*Collected data*:
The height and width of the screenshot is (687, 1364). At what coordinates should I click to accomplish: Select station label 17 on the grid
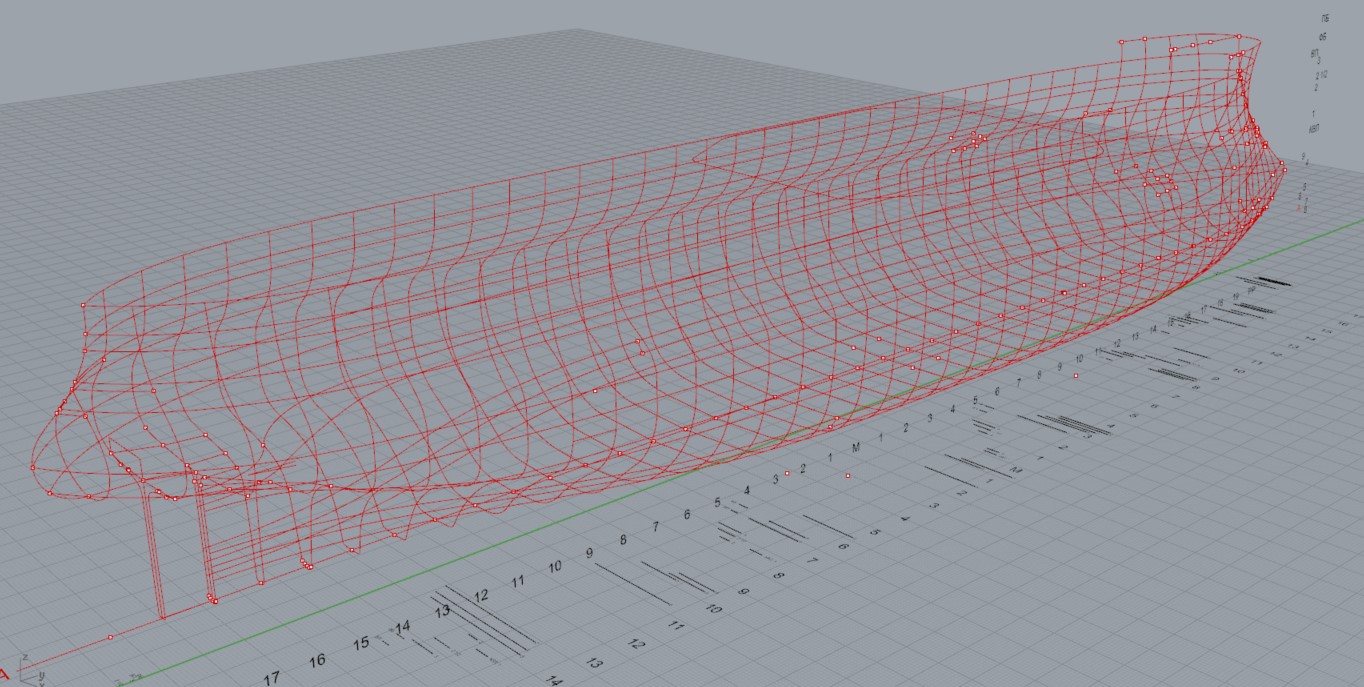click(271, 678)
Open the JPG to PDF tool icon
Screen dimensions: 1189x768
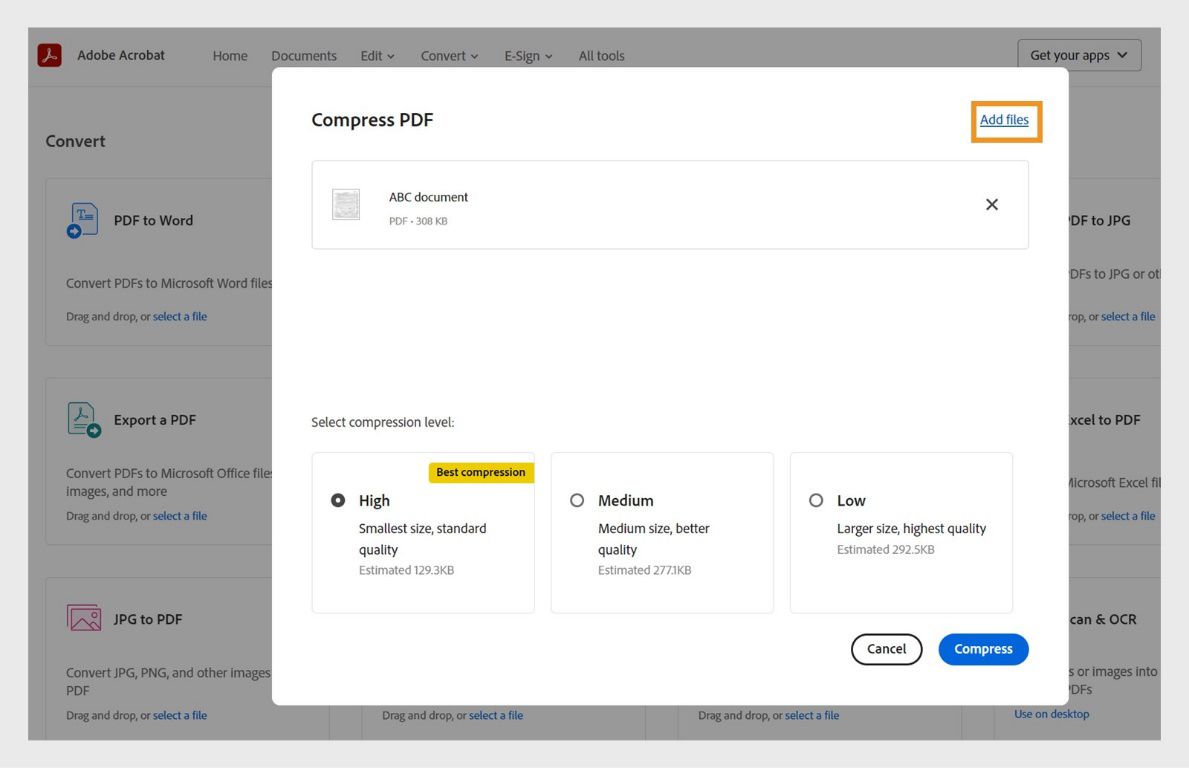coord(83,618)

*Assignment*:
Output the data above exactly. Drop every picture.

*Solution to the exercise*:
The height and width of the screenshot is (687, 1364). At what coordinates should I click to accomplish: Select station label 17 on the grid
click(271, 678)
Open the JPG to PDF tool icon
Screen dimensions: 1189x768
coord(83,618)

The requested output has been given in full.